Une femme enceinte qui n’est pas accompagnée pendant sa grossesse est exposée, tout comme l’ensemble de sa famille à des risques importants en termes de santé psychique et somatique pouvant aller jusqu’au suicide maternel, comme s’alarme l’enquête nationale confidentielle sur les morts maternelles menée par l’Inserm et Santé Publique France 2020..Cet état de fait a un impact négatif en retour sur le système de santé, dont les acteurs de terrain, médicaux et sociaux, font face à des situations complexes et à haut risque de morbi-mortalité. Les risques psycho-sociaux professionnels sont ainsi importants pour les acteurs de santé. Et c’est sans compter le coût social de telles situations, qui exigent des prises en charge compliquées de familles vulnérabilisées précisément par les conditions de vie à la rue en lieu et place d’actions préventives. 

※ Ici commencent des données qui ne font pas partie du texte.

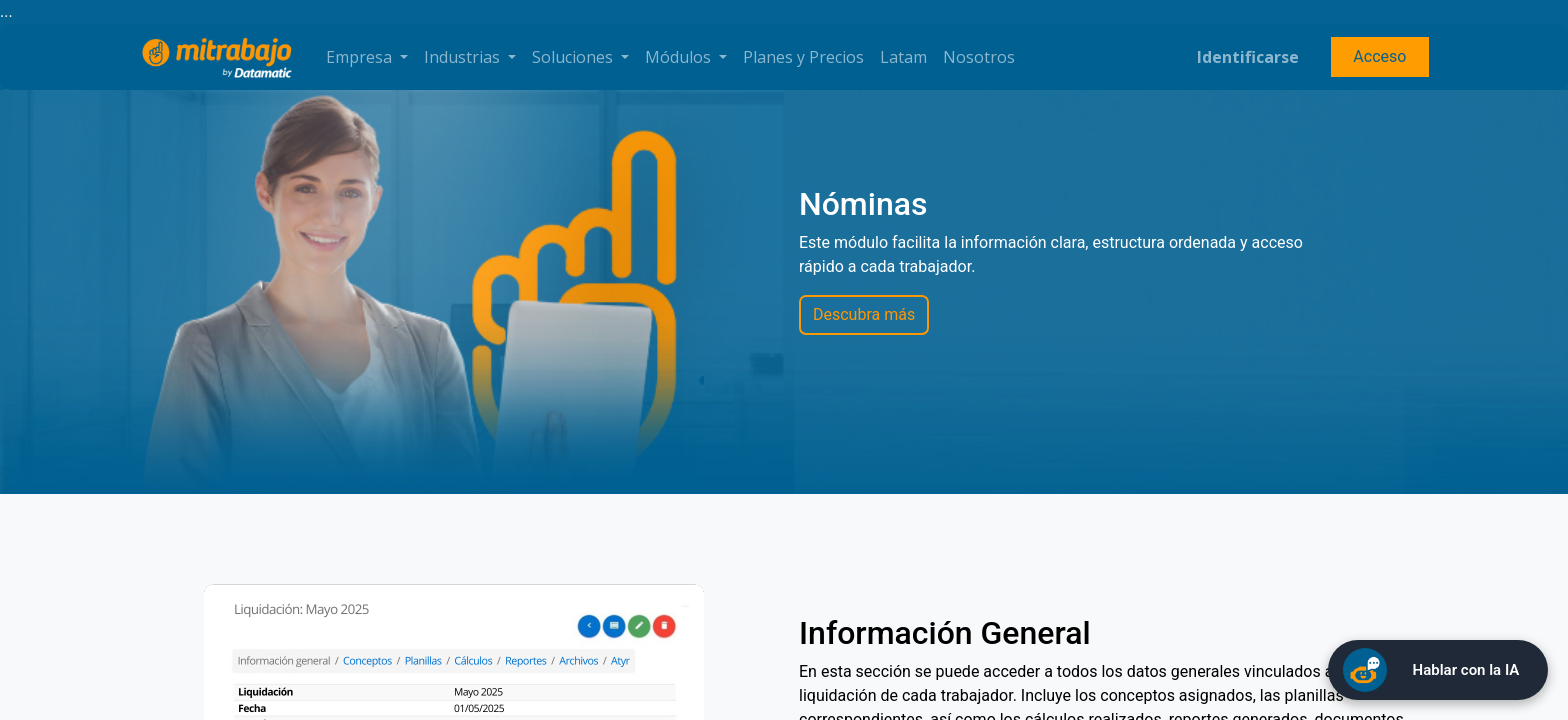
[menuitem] (803, 57)
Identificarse (1248, 57)
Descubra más (864, 314)
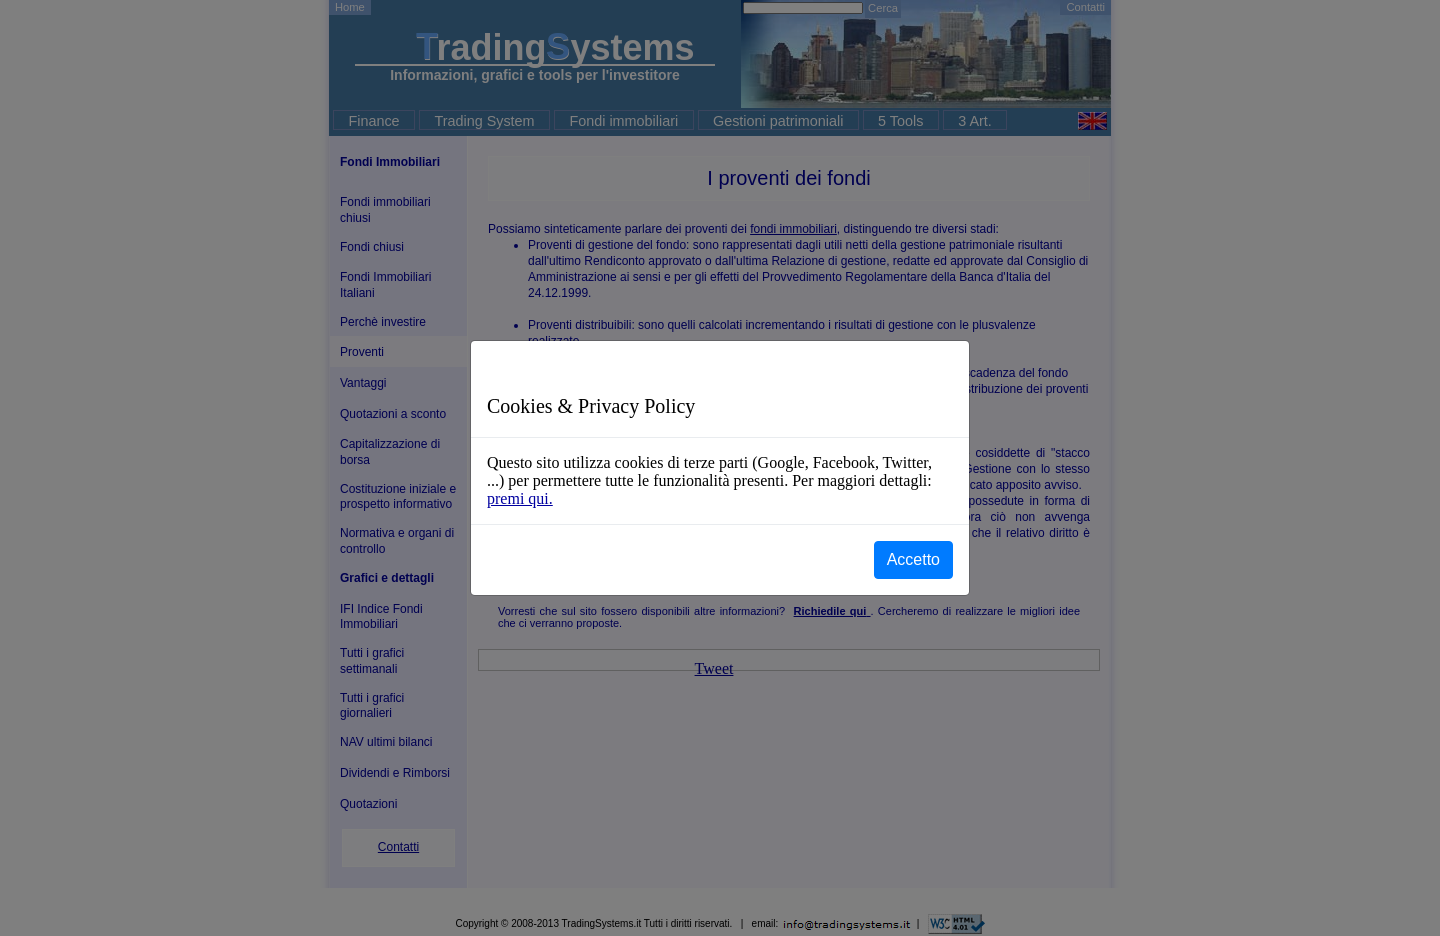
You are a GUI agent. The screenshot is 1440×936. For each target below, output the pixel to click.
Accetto (913, 559)
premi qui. (520, 498)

Le dernier rapport de l’UNICEF (2021) alerte sur la privation des droits des enfants dans le monde, mais en France, c’est le droit au logement de ces enfants qui est bafoué. La déshumanisation des femmes étrangères touchées « en plein corps » contredit la fiction d’une République égalitaire, hospitalière et émancipatrice. Le système, pervers, détruit d'une main ce qu'il donne de l'autre. Les femmes sans-papiers peuvent accoucher à l’hôpital mais sorties, elles et leurs bébés sont privés de leurs droits à la santé et à l’hébergement, parfois même alors qu’elles sont demandeuses d’asile. Par ailleurs, ces femmes, y compris les déboutées de leur demande d’asile, justifient d’un accès prioritaire à une mise à l’abri, dont il faut rappeler qu’elle n’est en aucun cas soumise à une condition de « séjour régulier ». De plus, la trêve hivernale n’est pas respectée par les mises à la rue actuelles. Certes, la scolarité est obligatoire jusqu'à 16 ans, mais leurs enfants peinent à être scolarisés normalement. La mise à l'abri des personnes vulnérables est inscrite dans la loi, tout comme le droit de vivre en famille, mais il arrive trop souvent que les hébergements soient accordés à la nuitée et au compte-goutte, et que les conjoints soient séparés. L'égalité entre les hommes et les femmes et la non-discrimination sont des valeurs cardinales de notre République mais le racisme d'État sélectionne les ayant-droits. Le déni qui entoure la situation faite aux femmes sans-papiers et à leurs enfants nous prive lentement de notre capacité de penser. Comme l'écrivait Hannah Arendt, c'est alors la démocratie qui se délite. 

Face à cette situation dramatique, nous demandons au gouvernement de faire appliquer la loi et de faire en sorte que soit assuré l’hébergement social systématique des femmes enceintes sans papiers et de leurs bébés.